Download or read book International Social Security Review written by and published by . This book was released on 1996 with total page 1010 pages. Available in PDF, EPUB and Kindle. Book excerpt:
Download or read book The External Dimension of EU Social Security Coordination written by Pauline Melin and published by BRILL. This book was released on 2019-12-09 with total page 383 pages. Available in PDF, EPUB and Kindle. Book excerpt: In The External Dimension of EU Social Security Coordination: Towards a Common EU Approach, Pauline Melin provides a detailed legal analysis of the framework on social security coordination with third countries and offers alternative policy solutions to the current fragmented approach. The analysis comprises a complete overview of the EU approach to social security coordination with third countries, 9 bilateral agreements (between Belgium, Germany, and the Netherlands, with respectively India, Turkey, and USA) and international standards. Based on this analysis, the author explores the possibility from an institutional perspective to develop a common EU approach through the conclusion of EU agreements. The author concludes by favouring an alternative softer solution through an EU model agreement and proposes that the content of that model agreement be based on the best practices of the current framework.

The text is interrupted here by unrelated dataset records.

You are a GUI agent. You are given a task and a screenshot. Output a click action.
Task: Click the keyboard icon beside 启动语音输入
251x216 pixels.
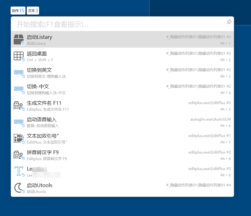point(19,122)
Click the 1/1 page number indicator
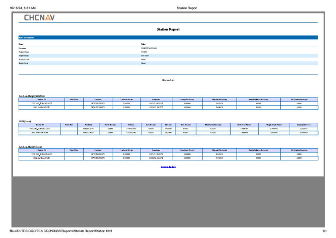 tap(324, 231)
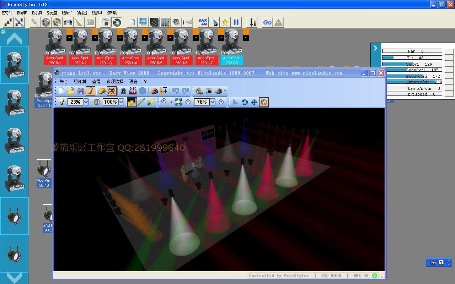
Task: Expand the 100% dropdown in Easy View
Action: click(121, 102)
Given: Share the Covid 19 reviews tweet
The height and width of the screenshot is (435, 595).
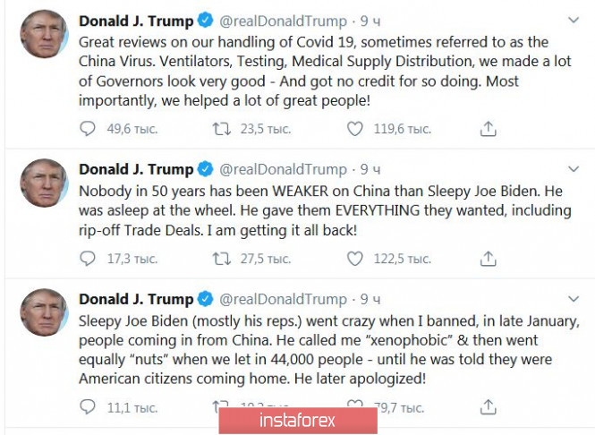Looking at the screenshot, I should 488,129.
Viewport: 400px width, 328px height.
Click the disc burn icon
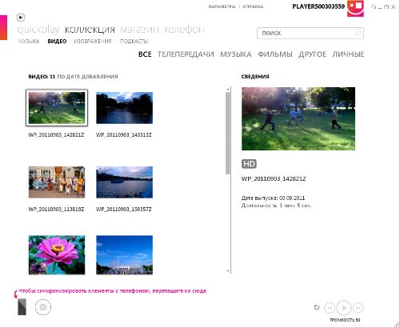[43, 307]
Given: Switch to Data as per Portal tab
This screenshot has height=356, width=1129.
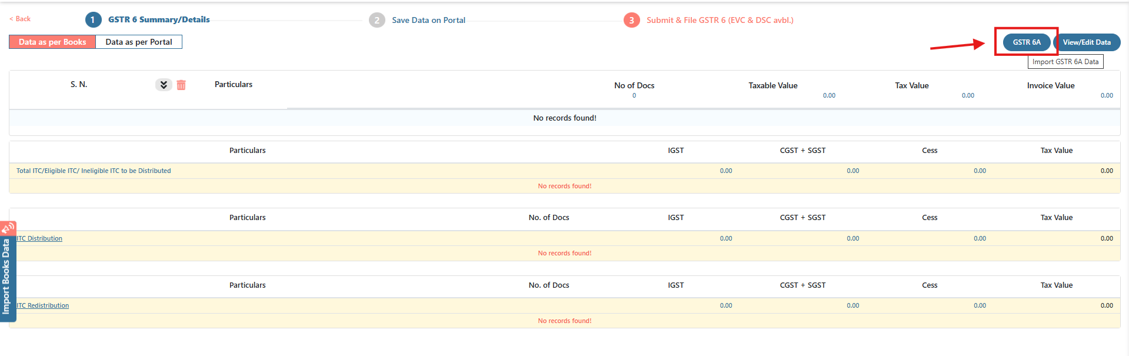Looking at the screenshot, I should click(x=139, y=42).
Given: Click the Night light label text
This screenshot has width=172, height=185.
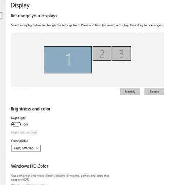Looking at the screenshot, I should click(x=19, y=118).
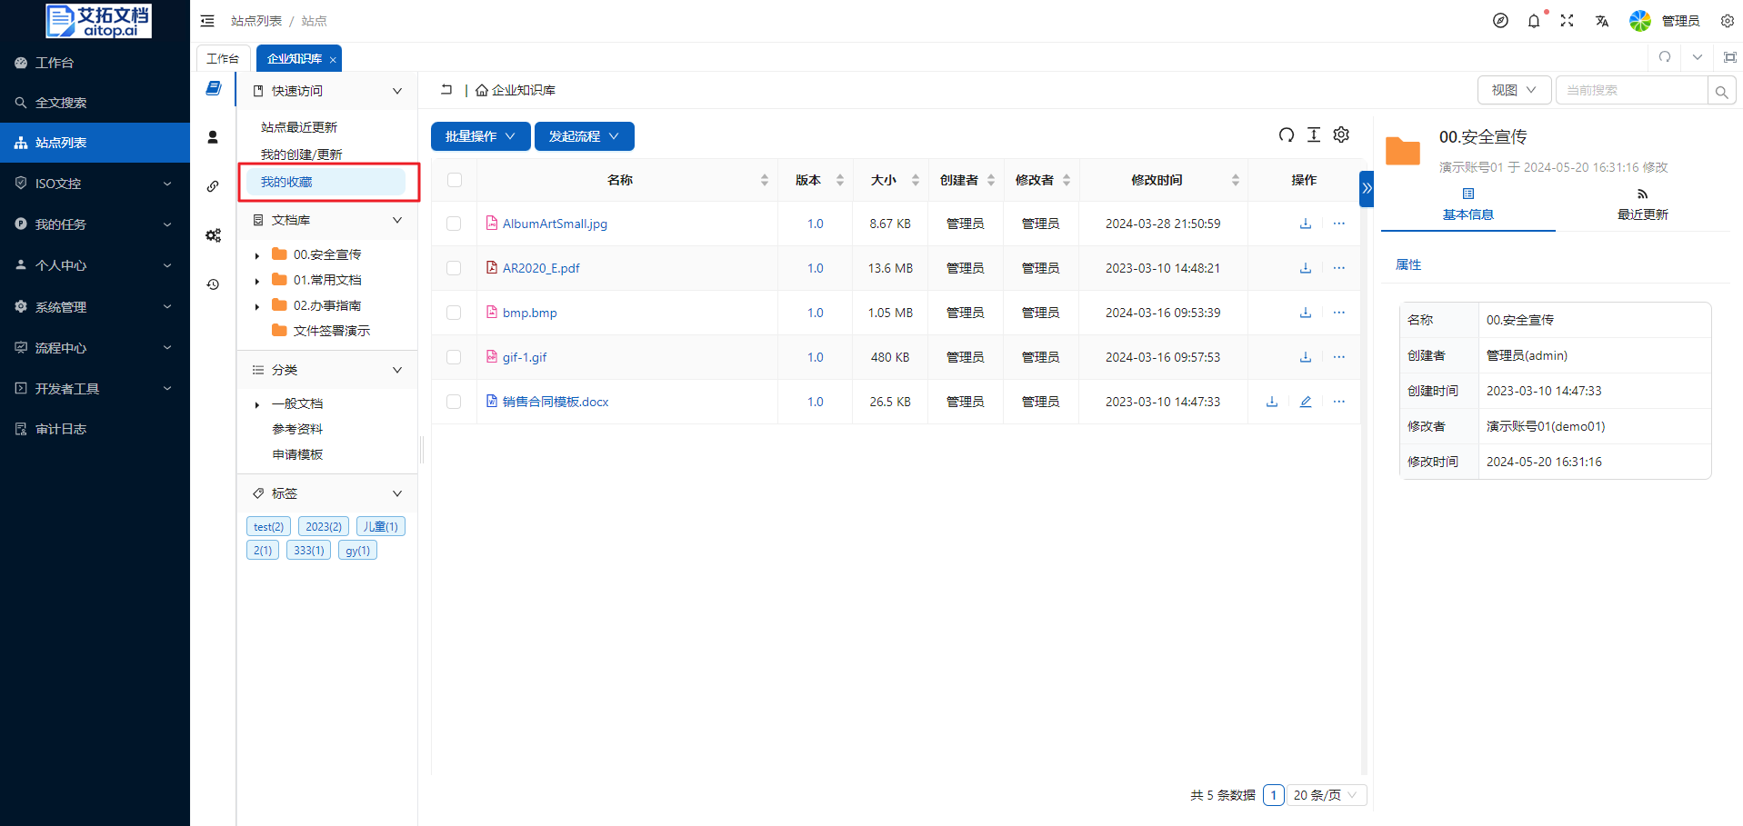Click the notification bell icon
1743x826 pixels.
tap(1534, 21)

Download or read book Library Acquisitions List written by Martin P. Catherwood Library and published by . This book was released on 1996 with total page 778 pages. Available in PDF, EPUB and Kindle. Book excerpt:
Download or read book Religion Class Coalitions and Welfare States written by Kees van Kersbergen and published by Cambridge University Press. This book was released on 2009-04-06 with total page 319 pages. Available in PDF, EPUB and Kindle. Book excerpt: This book explains why modern western welfare states come in three variants: a liberal-residual regime (Anglo-Saxon countries); a generous universalist, redistributive regime (Scandinavia); a generous, occupationally fragmented and non-redistributive regime (continental Europe). The presence or absence of religious conflicts which led to the formation of religious parties is a key factor in these different outcomes.